The Wounded Amazon in Art: a Psychoanalytic Approach

The Wounded Amazon in Art: a Psychoanalytic Approach

The Wounded Amazon in Art: A Psychoanalytic Approach

Rarely have archaeologists applied psychoanalytic theories to Greek and Roman art, though scholars and psychoanalysts have regularly employed them to better understand ancient myths and art from the Renaissance onwards (e.g. Caldwell 1989, Adams 1993). Scholars have approached the well-documented myths of the Amazons in Greek and Latin literature from many points of view (e.g., duBois 1982, Block 1995). I apply here psychoanalytic theory to partially explain the popularity of the Sciarra Amazon Type for the male Roman viewer. I focus on displacement and repressed narcissistic wounds and castration anxiety from childhood, without implying pathology or advocating reductionism.

Three famous bronze statues of wounded Amazons were dedicated in the sanctuary of Artemis at Ephesus in approximately 430 B.C. Each was frequently copied, especially in marble and almost exclusively in Roman Imperial times. Each series of copies and variations/adaptations are termed the Sciarra, Sosikles, and Mattei types. The especially evocative Sciarra Type portrays a standing Amazon with her raised right arm resting over her head. Her short chiton leaves her large breasts exposed and emphasized by framing drapery folds. Originally painted in red, the bleeding wound between her right breast and underarm dramatically contrasted with her light skin. She is dying.
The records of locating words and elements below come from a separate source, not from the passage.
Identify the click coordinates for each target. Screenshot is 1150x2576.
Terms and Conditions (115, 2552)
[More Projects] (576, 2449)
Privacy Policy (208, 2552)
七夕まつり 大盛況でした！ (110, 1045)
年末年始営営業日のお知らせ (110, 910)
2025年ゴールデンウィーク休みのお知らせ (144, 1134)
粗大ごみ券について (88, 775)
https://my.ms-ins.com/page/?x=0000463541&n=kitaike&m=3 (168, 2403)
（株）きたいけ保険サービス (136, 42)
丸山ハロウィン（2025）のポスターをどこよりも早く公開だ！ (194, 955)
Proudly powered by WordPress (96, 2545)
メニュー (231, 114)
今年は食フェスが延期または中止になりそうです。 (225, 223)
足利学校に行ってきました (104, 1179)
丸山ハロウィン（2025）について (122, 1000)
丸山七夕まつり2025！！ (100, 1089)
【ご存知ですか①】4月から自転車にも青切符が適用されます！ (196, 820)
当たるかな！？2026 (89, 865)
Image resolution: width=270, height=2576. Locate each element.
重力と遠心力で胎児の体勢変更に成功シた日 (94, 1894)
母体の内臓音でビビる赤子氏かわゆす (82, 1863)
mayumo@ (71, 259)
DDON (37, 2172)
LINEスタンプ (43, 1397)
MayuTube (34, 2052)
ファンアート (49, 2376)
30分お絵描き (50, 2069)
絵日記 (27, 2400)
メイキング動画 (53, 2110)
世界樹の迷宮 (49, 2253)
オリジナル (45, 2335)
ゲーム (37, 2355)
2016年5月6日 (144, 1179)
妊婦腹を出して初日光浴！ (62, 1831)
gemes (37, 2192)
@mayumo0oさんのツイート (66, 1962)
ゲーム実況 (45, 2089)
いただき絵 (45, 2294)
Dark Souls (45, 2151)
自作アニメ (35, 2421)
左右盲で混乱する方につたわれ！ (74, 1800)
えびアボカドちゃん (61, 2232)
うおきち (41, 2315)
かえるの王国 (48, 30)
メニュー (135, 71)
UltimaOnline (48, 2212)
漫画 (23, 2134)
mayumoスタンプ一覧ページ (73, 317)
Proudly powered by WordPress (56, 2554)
Her traditionally male enemy is unseen and unknown (Bol 1998).

The Amazons were unmotherly, battering their male children (Hp. Art. 53.1-10; D.S. 2.45.3) and, according to Strabo (11.5.1), living apart from them. Amazons cauterized the right breasts of their female children so they could become fine archers (Hp. Aër. 17.12-18; D.S. 2.45.3; 3.53.3), in effect blunting their potential maternal character. While Classical aesthetics insisted on portraying the body whole, the viewer could unconsciously perceive the wound near the breast as referencing its removal. The rage of war and wound near the breast suggest rage at the missing nurturing mother: a real wound in payment for the psychological wounding. The dripping wound contrasts with the breast that should have dripped milk.

The wound is an example of displacement of female genitalia. In Celsus and possibly the Hippocratics, the vulva is associated with a wound, a connection consistent with violent Greek and Latin sexual vocabulary (Staden 1991, Henderson 1991, Adams 1982). Its position is appropriate: the gesture of the raised arm and consequently raised right breast are erotically charged; both the crotch and armpit are depilated hollows. The vulva/wound highlights the reason for her defeat: she is a woman.

The wound has an etiological component. The removal of the right breast may allude to castration and the resultant female genitalia; the bleeding from the wound, menstruation, the monthly recalling of the wounding. For the male child, the bleeding and fantasies of castration were potential sources of anxiety that remained repressed in adulthood. (Note Plin. H.N. 7.64-66, 28.77-86; Col. 3.357-366 on menstruation.) Traditional psychoanalytic interpretations of Medusa’s beheading (e.g., Freud 1955; Seeling 2002) offer an etiological parallel, and Diodorus (3.52.4,7) places both Gorgons and Amazons in Libya. (Paradoxically, the oneness of the remaining breast in the myth gave the Amazons a phallic character accounting partially for their manly nature.)

Despite the myth’s inherent misogyny, the Amazon’s pain in death is muted. She stands with a calm expression befitting a cool, Classical aesthetic. The emotion-filled subtext was largely understated and the statue was more acceptable to a civilized audience. The Amazon appears weak, passive, beautiful, and erotically charged. Although her beauty partially reflects Classical aesthetics, these characteristics contrast with her hated or feared character, suggesting the mother as first perceived and desired but lost in the rage over her absence. Her punishment, the wound and death, allows for her former character to come to the fore. (For this reason, Achilles can fall in love with the dying Penthesileia and the frightening gorgoneion can become the beautiful Medusa Rondanini.) Given the sculpture’s Classical origins, Romans might well have perceived it as “high art” with the unconscious ideas safely repressed.

Not coincidentally, the Sosikles Type showed an Amazon wounded at her right breast; the Mattei Type, at her thigh.